● **Exercise instructions**:
Once the lines below holding the string "each" are counted, give that number alone.
### Listed records ###
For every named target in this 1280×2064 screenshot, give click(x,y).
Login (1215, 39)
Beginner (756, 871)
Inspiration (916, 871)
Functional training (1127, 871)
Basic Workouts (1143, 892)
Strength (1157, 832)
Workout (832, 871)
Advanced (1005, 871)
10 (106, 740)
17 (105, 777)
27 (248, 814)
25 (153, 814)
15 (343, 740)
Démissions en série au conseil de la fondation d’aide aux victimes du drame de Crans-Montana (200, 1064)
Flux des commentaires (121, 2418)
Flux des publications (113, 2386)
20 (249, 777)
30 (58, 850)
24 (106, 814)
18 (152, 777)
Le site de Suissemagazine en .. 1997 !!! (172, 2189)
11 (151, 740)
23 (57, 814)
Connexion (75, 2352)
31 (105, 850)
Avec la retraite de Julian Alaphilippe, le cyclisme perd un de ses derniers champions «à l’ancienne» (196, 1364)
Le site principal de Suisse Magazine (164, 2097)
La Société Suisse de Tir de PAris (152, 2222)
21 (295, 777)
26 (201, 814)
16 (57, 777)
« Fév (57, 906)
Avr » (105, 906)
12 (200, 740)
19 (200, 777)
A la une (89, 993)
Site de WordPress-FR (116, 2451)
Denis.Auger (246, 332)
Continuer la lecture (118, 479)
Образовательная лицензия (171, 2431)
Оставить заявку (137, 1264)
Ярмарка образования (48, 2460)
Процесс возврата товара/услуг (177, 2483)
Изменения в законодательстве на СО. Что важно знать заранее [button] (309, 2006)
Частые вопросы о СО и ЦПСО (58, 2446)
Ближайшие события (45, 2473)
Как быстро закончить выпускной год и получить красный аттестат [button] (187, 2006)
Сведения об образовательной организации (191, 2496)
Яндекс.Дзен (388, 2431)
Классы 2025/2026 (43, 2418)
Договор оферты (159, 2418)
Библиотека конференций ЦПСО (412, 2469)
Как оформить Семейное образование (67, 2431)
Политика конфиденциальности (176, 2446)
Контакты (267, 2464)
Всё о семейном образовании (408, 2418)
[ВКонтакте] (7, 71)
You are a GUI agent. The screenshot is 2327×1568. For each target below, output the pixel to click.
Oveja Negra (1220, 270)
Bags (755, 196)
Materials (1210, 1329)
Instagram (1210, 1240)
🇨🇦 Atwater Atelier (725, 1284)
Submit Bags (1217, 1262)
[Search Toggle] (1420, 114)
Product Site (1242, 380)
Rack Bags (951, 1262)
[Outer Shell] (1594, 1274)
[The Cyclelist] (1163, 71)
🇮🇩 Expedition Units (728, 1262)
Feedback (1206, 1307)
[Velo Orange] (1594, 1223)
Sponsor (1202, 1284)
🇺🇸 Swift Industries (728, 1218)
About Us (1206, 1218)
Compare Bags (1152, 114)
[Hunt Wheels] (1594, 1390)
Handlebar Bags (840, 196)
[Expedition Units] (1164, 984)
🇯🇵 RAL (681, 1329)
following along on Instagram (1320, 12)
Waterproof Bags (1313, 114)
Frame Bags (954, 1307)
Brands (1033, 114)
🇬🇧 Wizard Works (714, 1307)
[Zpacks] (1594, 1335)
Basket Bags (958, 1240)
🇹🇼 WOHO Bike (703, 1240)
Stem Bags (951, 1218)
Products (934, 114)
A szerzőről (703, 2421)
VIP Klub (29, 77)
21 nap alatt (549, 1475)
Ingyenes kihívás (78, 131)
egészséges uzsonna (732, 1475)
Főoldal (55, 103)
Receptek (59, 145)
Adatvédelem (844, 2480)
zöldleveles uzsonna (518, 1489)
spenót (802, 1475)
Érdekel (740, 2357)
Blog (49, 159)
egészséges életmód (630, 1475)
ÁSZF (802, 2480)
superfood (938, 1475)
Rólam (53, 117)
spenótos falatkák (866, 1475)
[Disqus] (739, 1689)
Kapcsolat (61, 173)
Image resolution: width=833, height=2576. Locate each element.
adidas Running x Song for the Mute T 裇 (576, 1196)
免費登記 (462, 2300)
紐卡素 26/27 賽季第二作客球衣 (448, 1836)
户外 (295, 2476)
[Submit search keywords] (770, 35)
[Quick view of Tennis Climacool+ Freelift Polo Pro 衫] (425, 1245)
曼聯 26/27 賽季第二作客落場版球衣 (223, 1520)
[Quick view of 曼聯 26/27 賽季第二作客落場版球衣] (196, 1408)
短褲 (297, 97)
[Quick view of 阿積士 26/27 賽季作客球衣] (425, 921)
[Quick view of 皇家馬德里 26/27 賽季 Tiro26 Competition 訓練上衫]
###
● **Worked solution**:
2